(Records drawn from a dataset)
#####

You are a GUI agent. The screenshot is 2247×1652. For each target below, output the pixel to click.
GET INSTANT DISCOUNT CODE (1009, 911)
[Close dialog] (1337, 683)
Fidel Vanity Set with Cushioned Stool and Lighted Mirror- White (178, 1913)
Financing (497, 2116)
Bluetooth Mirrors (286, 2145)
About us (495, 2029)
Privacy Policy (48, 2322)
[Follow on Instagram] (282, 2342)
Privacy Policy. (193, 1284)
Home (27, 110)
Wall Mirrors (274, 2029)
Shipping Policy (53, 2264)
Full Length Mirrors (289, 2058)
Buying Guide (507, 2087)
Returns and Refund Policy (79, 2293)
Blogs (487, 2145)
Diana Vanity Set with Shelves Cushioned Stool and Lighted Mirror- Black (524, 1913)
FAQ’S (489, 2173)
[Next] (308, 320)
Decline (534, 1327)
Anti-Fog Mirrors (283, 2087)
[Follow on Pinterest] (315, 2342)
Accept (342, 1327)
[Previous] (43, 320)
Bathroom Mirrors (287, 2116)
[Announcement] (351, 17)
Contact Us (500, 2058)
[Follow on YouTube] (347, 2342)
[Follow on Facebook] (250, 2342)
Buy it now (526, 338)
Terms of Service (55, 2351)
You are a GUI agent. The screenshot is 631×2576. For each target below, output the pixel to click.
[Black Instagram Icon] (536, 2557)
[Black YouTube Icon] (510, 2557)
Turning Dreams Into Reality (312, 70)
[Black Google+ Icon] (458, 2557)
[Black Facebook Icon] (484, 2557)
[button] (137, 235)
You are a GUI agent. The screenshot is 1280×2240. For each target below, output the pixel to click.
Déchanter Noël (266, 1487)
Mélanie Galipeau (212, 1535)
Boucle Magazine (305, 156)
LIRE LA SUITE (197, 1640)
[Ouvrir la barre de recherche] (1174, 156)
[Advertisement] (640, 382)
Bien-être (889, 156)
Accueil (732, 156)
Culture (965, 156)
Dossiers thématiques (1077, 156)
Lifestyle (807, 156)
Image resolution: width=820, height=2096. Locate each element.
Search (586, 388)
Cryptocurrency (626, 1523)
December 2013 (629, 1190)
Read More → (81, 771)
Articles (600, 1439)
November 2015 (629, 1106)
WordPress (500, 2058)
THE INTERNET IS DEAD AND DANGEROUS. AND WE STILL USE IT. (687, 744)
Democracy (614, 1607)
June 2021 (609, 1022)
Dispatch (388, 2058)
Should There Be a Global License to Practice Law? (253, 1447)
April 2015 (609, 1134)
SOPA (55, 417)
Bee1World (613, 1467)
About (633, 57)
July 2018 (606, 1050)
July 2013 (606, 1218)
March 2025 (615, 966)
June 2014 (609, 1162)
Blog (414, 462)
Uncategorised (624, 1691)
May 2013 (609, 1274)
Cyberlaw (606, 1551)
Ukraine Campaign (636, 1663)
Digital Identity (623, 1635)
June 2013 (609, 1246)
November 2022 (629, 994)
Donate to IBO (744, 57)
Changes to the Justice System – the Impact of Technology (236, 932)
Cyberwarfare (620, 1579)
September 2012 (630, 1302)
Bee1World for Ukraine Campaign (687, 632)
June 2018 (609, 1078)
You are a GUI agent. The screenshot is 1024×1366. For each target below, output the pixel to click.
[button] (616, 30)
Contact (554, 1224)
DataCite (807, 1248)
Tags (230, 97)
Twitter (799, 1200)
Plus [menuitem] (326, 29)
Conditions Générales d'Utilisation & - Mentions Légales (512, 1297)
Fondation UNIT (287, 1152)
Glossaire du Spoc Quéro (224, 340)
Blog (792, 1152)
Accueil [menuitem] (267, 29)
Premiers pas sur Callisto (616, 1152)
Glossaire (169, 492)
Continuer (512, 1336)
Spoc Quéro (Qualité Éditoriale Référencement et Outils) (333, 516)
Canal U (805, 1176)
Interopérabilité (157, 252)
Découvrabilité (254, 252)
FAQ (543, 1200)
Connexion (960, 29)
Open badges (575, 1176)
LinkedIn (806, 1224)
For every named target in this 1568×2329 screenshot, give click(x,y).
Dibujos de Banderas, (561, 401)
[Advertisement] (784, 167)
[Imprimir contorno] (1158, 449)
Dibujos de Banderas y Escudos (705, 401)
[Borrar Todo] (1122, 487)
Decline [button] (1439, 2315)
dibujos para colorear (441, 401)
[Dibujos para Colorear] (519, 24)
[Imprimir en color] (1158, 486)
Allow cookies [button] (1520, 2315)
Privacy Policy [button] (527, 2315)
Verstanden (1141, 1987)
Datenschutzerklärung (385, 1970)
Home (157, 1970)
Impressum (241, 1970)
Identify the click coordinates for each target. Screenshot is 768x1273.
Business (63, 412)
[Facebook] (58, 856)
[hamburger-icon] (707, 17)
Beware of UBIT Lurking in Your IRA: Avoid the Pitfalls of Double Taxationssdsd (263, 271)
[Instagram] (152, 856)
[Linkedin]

#####

### What you should do
Which lines of the records hold the string "Spoc"? Copy each one.

### Solved problem
Glossaire du Spoc Quéro (224, 340)
Spoc Quéro (Qualité Éditoriale Référencement et Outils) (333, 516)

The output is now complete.